The difference between a mediocre AI result and a great one is rarely the model — it’s the context and the ask. A model can only reason about what it’s shown, and it answers the question you actually wrote. These habits get you consistently better drafts, edits, and answers. If you want the ideas underneath them first, read How AI models work.
Be specific
Say what you want, how long it should be, and any constraint that matters. A vague ask forces the model to guess; a specific one points it straight at the result.
| Instead of | Try |
|---|---|
| “Improve my intro.” | “Tighten this introduction to about 150 words, keep the thesis in the first sentence, and don’t add new claims.” |
| “Write about survey bias.” | “Draft a 200-word paragraph on response bias in online surveys, citing sources from my library, in my usual voice.” |
| “Fix the citations.” | “Reformat every in-text citation in this section to APA 7, and flag any that don’t resolve to a source.” |
Give the right context, not all of it
The model only sees what’s in the context window, so pointing it at the right material matters more than giving it everything. In Multilo you do this by:
- naming the section you mean, or selecting it before you ask, so the edit lands in the right place;
- @-mentioning the specific files or sources the answer should draw on;
- letting an agent pull from your library rather than pasting whole papers into chat.
More relevant beats more
Adding the one source that matters helps. Padding the window with ten that don’t dilutes the model’s focus and can make results worse, not better.Break big asks into steps
A model does its best work on one clear task at a time. Instead of “write my literature review,” sequence it: gather sources, outline the themes, draft one section, then revise. Each step has focused context and a result you can check before moving on, so errors don’t compound. For whole-document jobs, the Full Draft Writer does this staging for you — plan, then draft section by section.
Start small and refine
Treat the first reply as a starting point, not a verdict. Ask for one change at a time — “make the second paragraph more concrete,” “add a counter-argument here” — and build on what’s already there. Because results aren’t identical every run, re-running a step is also a legitimate way to get a better version.

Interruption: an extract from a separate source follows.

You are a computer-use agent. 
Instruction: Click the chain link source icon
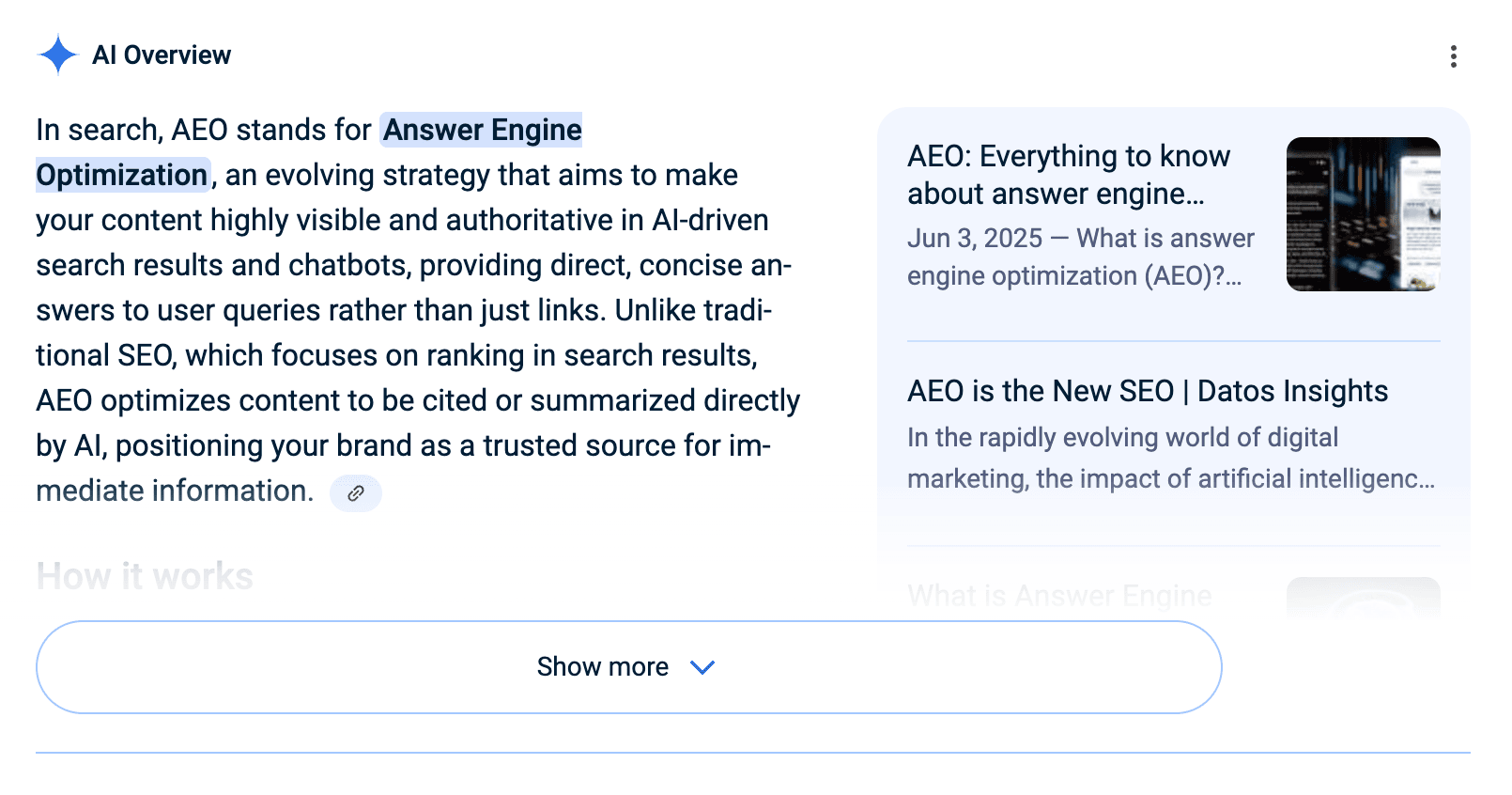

Start a fresh chat for a fresh task
When you move to an unrelated task, start a new chat. A long conversation carries all its earlier turns in the context window, which both crowds out room for the new work and can pull the model toward the old topic. A fresh session is a clean slate — and a genuinely independent second look when you want the AI to review something it just helped write.

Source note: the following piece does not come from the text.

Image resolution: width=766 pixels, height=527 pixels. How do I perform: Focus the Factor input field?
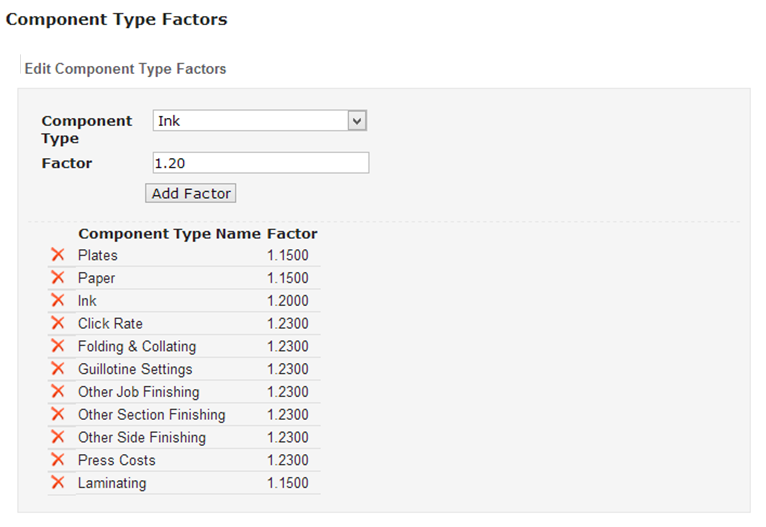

Set your rules once, reuse them
Anything you find yourself repeating in every prompt belongs in a rule that applies automatically:
- voice.mdteaches Multilo how you write, so you stop asking for “my voice” every time;
- integrity.md enforces your research-integrity rules — most importantly, never fabricating a citation;
- AGENTS.md holds per-project instructions every agent reads.

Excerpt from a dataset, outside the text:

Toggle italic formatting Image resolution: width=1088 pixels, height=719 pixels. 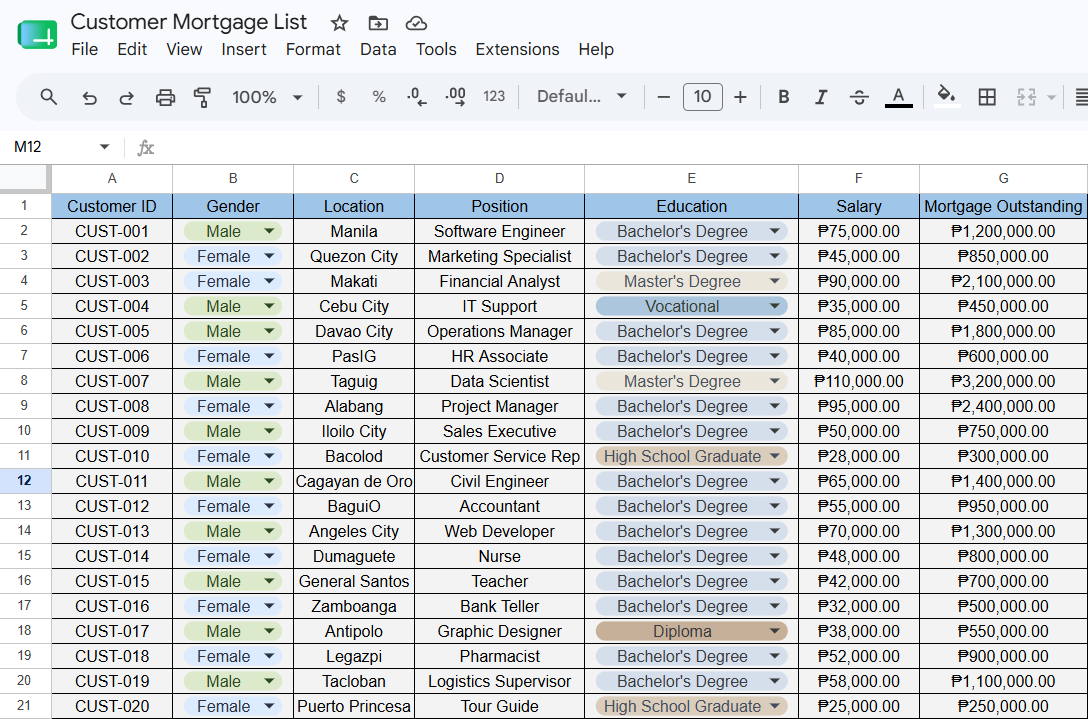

Treat these as living documents: start minimal, and add a rule only when you notice the AI repeating a mistake. A short, current set of rules works better than a long, stale one.
Match the model and MODE to the task
A quick cleanup doesn’t need your most capable model, and a hard synthesis shouldn’t run on the fastest one. Pick the model tierthat fits the difficulty, and raise an agent’s MODE when you want a deeper pass. Matching both to the stakes gets better results and spends fewer credits.
Verify — don’t trust
Models can state something fluently and still be wrong, and they have a knowledge cutoff. For research that’s not optional. Run Claim Check to confirm each citation is actually supported by its source, and use your libraryas the ground truth rather than the model’s memory. The goal isn’t to out-prompt the model — it’s to keep a human check on what gets into your work.
The one-line version
Be specific, point at the right context, work in steps, verify the result — and let your rules carry the rest so you don’t repeat yourself.